従来は、斬新なアイデアを持った人材より、上の指示に従うタイプの人材が求められてきました。そのため、教育においても「親や学校の先生の言うことをきちんと聞き、みんなに合わせることが大事」という風潮がありました。しかし、今私たちに必要とされているのは、どんな変化にも対応する強い自立心です。これまで「この会社に勤めていればひとまずOK」と安心していた人たちにとっては、とてもハードな時代がやって来たのかもしれません。
●私たちの思考を縛る「外側からの評価軸」
変化の時代では、何よりも自分の頭で思考し判断していくこと、柔軟な物の見方をすることが強く求められます。しかし、この「自分の頭で考える」ということ自体が困難になっている人がとても多いのです。なぜなら、私たちはこれまで、「外側からの評価軸」に忠実に生きることを求められてきたが故に、どうしても誰かの評価を念頭に置く狭い思考でしか、物ごとを考えられなくなっているところがあるからです。
そこでまずは、「外側からの評価軸」に対して、自覚的になる必要があります。そもそも「外側からの評価軸」とは何でしょうか? 代表的な例で言えば「学歴」「職歴」「家柄」、さらには、俳優やモデルらをトップに据えるような「美醜」なども、あくまで誰かが勝手に決めた評価軸です。この他に「上司や親に褒められること」なども含まれます。
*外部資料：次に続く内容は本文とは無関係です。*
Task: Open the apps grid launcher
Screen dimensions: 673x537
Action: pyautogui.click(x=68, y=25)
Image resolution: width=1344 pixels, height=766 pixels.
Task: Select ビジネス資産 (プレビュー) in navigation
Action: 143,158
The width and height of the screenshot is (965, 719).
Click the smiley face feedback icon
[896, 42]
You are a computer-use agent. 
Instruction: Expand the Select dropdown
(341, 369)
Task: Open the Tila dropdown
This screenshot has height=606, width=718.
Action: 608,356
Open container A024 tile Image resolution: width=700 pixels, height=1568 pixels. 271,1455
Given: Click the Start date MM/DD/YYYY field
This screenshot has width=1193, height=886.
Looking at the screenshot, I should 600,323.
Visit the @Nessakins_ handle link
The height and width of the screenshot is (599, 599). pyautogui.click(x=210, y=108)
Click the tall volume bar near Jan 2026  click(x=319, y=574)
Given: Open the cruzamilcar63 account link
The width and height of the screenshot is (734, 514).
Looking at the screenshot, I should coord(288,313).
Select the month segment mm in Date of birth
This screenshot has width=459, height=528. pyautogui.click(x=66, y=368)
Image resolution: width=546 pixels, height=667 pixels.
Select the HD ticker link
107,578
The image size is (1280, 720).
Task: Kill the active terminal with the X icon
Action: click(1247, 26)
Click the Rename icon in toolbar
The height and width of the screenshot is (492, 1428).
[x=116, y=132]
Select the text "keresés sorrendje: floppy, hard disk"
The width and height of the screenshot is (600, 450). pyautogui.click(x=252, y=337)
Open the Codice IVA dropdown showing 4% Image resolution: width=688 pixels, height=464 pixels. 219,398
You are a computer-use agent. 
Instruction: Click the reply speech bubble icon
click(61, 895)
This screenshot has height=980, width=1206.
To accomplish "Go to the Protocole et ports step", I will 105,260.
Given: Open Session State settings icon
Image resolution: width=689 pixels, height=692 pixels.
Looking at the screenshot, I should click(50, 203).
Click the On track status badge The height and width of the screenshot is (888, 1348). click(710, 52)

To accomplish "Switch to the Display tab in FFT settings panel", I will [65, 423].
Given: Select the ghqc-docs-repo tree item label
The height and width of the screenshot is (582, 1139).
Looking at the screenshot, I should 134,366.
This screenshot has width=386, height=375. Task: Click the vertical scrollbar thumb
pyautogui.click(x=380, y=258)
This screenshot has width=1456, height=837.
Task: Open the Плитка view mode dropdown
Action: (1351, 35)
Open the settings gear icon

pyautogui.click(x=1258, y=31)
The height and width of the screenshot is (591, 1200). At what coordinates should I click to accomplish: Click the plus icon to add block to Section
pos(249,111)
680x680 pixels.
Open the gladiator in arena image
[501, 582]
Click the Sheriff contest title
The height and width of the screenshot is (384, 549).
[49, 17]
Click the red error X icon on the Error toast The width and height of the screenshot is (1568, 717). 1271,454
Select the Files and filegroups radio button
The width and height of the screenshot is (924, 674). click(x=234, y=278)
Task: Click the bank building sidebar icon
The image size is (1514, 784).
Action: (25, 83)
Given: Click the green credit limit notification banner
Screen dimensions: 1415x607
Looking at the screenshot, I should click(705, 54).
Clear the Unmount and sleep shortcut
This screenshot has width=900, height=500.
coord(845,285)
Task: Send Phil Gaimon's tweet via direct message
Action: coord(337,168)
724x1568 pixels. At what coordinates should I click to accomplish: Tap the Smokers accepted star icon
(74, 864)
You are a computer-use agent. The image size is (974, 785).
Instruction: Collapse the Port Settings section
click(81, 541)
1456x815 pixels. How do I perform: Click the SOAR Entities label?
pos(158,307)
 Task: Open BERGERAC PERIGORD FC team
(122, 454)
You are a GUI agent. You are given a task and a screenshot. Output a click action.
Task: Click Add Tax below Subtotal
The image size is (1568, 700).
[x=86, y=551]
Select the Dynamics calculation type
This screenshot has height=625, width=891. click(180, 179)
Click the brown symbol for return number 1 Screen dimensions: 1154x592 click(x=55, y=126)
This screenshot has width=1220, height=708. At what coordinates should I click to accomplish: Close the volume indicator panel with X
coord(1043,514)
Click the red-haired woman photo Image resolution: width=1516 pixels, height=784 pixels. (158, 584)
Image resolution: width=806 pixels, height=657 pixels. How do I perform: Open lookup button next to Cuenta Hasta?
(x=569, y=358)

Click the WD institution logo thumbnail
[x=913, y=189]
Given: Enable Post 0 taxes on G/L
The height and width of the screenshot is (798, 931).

つまりこれらは、いわゆる世間の評価です。このどれもが、新時代ではこれまでと同じようには通用しなくなってきていると感じます。コンプレックスやこだわりから自由になることは容易ではありません。ですが、あえてそこから自分を解放していく意識を持たなければ、新時代の変化のスピードに対応できなくなってしまいます。
では、古い時代の刷り込みに対し、どうやって自覚的になっていけばいいのでしょうか? 分かりやすい例を挙げましょう。僕のある友人は先日、母親と一緒にハワイ島を旅したそうです。彼女の母親は「いい年してビーチなんて歩けない」と抵抗しながらも、娘に無理やり海に連れて行かれました。しかしそこで目にしたのは、同世代の女性たちが、自身の体形や年齢など気にもせず、ただ海で遊ぶことを心から楽しんでいる姿でした。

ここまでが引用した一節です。